Estimates still seem too high. People should focus on Demand, not Doors. In the end, consumer demand always prevails. There’s too much Hope baked into this story.

Our  take on VRA following Q4 results hasn’t changed, we’re still negative on the name. People seem overly focused on doors, and not on end-demand. Demand will always win that battle. There still appears to be a substantial “trust” factor associated to 2H expectations. Hope, as we say here at Hedgeye is not a risk management process, we prefer to stick to the math. Here are some key takeaways from the quarter:

  • Let’s start with the good news. The Direct segment came through better than expected. Comps up +9.3% resulted in a more modest deceleration in the 2yr trend than expected while e-commerce remained solid up +28% (but down sequentially from +50% in Q3). In addition, VRA’s sales/avg. sq. ft. productivity continues to climb up to $1,290 from $1,150, which is to be expected as stores mature on such a small base (now 56). However, our concern hasn’t been the retail business per se, which we expect to grow 32% in 2012, it’s the wholesale business that we think is at risk.
  • In that regard, indirect sales were down -0.7% for the quarter on top of the easiest compare of the year.
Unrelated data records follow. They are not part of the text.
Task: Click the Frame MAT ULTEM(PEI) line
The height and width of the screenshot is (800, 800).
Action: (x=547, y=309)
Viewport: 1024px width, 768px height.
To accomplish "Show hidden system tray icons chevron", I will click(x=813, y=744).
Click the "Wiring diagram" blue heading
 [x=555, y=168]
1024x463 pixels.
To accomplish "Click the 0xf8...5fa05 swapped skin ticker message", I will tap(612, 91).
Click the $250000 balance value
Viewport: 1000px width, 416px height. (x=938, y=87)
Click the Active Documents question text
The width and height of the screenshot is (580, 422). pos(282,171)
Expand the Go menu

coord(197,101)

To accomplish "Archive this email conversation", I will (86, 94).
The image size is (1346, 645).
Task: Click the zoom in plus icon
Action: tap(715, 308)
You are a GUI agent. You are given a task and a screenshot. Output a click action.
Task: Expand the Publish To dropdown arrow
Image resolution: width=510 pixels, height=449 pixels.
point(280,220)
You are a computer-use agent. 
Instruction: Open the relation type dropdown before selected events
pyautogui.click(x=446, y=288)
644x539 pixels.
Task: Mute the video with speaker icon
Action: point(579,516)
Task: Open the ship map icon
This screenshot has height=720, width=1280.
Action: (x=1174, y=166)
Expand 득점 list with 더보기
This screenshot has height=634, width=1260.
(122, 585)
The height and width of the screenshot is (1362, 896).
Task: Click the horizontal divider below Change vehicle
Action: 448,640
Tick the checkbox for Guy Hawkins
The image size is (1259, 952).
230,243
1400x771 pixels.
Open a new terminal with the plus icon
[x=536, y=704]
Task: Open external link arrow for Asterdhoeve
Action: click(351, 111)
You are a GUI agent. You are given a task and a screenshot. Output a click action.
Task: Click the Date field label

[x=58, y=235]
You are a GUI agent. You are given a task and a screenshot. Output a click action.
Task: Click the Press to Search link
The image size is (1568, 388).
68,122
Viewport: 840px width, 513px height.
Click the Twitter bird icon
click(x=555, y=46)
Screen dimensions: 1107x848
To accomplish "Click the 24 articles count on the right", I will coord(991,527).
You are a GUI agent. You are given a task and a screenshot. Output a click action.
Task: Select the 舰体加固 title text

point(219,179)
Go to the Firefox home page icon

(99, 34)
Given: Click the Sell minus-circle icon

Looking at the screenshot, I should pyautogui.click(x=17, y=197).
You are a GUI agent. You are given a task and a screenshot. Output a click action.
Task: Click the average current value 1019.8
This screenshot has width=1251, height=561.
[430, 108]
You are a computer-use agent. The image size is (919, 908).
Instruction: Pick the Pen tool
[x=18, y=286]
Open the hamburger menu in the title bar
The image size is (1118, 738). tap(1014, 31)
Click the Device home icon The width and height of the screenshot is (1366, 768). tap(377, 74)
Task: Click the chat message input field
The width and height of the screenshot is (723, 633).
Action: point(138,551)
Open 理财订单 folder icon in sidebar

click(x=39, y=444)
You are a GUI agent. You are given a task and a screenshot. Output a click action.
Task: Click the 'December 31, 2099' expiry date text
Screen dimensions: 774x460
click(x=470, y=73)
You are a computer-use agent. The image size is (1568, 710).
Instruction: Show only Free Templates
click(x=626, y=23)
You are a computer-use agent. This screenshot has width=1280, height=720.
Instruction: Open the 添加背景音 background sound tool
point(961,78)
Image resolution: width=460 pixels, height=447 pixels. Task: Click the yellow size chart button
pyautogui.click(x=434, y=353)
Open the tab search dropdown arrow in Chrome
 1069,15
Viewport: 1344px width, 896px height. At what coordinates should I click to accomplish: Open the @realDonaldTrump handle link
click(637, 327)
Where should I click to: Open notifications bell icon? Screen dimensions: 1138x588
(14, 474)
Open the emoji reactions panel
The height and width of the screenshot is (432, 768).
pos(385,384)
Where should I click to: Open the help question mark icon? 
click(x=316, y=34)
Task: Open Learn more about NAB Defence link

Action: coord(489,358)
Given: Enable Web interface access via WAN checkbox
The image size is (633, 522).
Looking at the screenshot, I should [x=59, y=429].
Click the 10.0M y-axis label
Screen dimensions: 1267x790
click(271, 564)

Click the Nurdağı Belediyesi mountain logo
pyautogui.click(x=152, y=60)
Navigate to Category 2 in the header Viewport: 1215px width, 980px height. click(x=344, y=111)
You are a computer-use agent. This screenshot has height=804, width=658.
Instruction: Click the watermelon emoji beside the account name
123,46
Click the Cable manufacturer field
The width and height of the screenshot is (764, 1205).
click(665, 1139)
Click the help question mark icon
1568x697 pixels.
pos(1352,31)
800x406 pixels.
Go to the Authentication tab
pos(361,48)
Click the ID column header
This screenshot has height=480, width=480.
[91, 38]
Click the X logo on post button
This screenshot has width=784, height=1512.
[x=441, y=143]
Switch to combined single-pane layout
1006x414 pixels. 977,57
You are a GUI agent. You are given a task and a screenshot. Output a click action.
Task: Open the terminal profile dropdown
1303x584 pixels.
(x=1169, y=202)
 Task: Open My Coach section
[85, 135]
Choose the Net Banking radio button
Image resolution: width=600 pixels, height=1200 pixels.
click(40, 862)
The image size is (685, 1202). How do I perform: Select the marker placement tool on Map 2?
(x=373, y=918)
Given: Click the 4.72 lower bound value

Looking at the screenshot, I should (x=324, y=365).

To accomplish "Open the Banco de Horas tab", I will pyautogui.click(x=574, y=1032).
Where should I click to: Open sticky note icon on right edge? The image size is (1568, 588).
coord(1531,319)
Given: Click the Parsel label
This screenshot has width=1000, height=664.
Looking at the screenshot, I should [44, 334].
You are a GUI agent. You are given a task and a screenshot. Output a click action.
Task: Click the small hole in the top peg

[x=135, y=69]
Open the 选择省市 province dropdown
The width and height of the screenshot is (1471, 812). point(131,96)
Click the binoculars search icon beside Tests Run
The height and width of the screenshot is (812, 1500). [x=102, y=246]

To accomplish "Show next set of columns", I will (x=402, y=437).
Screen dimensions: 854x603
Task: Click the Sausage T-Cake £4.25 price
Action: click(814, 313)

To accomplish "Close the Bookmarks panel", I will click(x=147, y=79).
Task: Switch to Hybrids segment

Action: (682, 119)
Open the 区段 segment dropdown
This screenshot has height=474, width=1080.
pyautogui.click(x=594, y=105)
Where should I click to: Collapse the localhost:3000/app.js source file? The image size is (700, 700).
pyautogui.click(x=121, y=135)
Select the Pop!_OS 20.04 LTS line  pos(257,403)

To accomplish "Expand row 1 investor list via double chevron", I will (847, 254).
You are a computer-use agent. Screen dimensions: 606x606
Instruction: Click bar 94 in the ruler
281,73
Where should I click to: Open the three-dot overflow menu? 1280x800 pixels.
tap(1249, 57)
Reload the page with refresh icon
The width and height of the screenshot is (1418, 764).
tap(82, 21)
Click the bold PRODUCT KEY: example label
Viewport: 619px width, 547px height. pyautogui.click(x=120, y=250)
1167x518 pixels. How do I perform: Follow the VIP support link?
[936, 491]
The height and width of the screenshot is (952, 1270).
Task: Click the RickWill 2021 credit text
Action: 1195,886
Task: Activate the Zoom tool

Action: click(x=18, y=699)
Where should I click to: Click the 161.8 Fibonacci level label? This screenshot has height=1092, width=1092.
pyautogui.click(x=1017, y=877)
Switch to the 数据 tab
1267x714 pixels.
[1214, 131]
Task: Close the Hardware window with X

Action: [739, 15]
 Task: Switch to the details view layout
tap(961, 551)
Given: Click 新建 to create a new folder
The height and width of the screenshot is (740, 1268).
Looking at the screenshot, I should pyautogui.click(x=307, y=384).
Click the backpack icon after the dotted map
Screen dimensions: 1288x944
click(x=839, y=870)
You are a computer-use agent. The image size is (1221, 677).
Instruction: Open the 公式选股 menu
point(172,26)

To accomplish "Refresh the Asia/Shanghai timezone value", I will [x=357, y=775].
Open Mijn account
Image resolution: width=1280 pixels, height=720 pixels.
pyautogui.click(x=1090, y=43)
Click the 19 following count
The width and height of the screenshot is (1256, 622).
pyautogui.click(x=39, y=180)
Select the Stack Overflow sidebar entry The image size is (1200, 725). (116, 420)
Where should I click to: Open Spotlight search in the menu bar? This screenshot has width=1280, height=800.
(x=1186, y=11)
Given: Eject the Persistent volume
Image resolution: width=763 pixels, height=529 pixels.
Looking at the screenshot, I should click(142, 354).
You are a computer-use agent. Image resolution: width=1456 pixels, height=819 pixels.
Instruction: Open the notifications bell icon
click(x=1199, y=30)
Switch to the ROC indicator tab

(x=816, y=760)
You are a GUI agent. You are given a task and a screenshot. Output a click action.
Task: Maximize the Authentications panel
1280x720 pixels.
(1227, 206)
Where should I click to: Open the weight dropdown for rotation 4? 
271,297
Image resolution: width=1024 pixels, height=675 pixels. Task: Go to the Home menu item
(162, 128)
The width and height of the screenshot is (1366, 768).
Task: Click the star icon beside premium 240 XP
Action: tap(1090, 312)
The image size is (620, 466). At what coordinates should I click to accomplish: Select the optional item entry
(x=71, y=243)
While management points to not having “those breakout patterns that we traditionally do” and how we should look at revenue growth trends on a full-year basis not quarterly, the reality is that sales across VRA’s network of 3,300 small independent retailers slowed meaningfully.
  • Our sense is that VRA’s efforts to aggressively fill its uncharacteristically fragile wholesale channel with product headed into the holiday season has left little appetite for anything but modest reorders headed into the 1H.
  • As expected, management discussed the 60 new doors at Dillard’s this year (~20% penetration) and also noted how they are “starting discussions” with other department store accounts. As noted in our prior note, this could certainly proved upside to sales growth in the channel, but we aren’t baking it into our model.
  • This actually highlights a major piece of our call. People focus too much on door growth and not enough on product relevance and desirability. Additional retail stores and major department store accounts on top of its 3,300 existing doors does very little to impact end demand for the product. Yes, it will get more eyeballs on it. But it has an inverse impact on scarcity value. Retailers are not stupid. If they see product in a store at the other end of the mall that is identical to what is sitting in their stockroom collecting dust, they’re not reordering.
  • VRA is ramping to nine new patterns in 2H compared to the historical 6-8, which helps address the issue, though the company is now extending some older successful patterns into new styles, something VRA has not typically done. Delaying the retirement of these patterns appears to undermine confidence in the current run if not indicate uncertainty/concern regarding current demand.
  • In addition, Indirect segment margins were down sharply -580bps in Q4 due to higher fixed expenses (i.e. a larger sales force). It’s worth noting that the Indirect business needs to grow revenues MSD-to-HSD in order to leverage this new investment. Perhaps it should come as no surprise then that management’s full-year guidance for the business is…you guessed it, up mid-to-high-single-digit.
  • This guidance for the Indirect business implies that when you strip out the contribution from another 60 Dillard’s doors accounting for roughly 3% revenue growth and incremental shop-in-shops in Japan, it assumes a modest contraction in the core channel. We don’t think that’s conservative enough. We have Indirect sales down 4% for the year reflecting cannibalization from company-owned stores and more conservative ordering to work down inventories. At this point in VRA’s growth cycle we shouldn’t be seeing the wholesale business rolling like this if there strong underlying demand in the market.
  • As for margins, we expect operating margins down -275bps in Q1 and -215bps in Q2 and down -50bps for the year. We expect higher costs and the likelihood for higher promotional activity to weigh on gross margins in the 1H in addition to higher SG&A investments made in the 2H that we don’t expect to lever until Q4.
  • Inventories at quarter end were one of the highlights of the quarter up +11% compared to +23% sales growth. As a result, the sales/inventory spread improved substantially after five straight negative quarters (see SIGMA below). This is bullish for gross margins on the margin, but we don’t think enough to offset the aforementioned pressures.
  • Lastly, the DC expansion underway will moderate VRA’s typically strong FCF. With $36mm in CapEx budgeted for the year, we expect FCF margin to come in at 3% compared to 13% and 7% in each of the last two years. While we expect FCF margin to return to a HSD rate next year, this will limit VRA’s balance sheet flexibility near-term

All in we are shaking out at $0.27 for Q1 and $1.58 and $1.64 in EPS for F12 and F13 respectively 19% below Street expectations next year (F13). We continue to think the Street is missing the structural risk in VRA’s wholesale account base as it rolls out its owned-retail stores more aggressively. Despite a 9% hit to the stock today, we think there is more downside ahead as expectations head lower.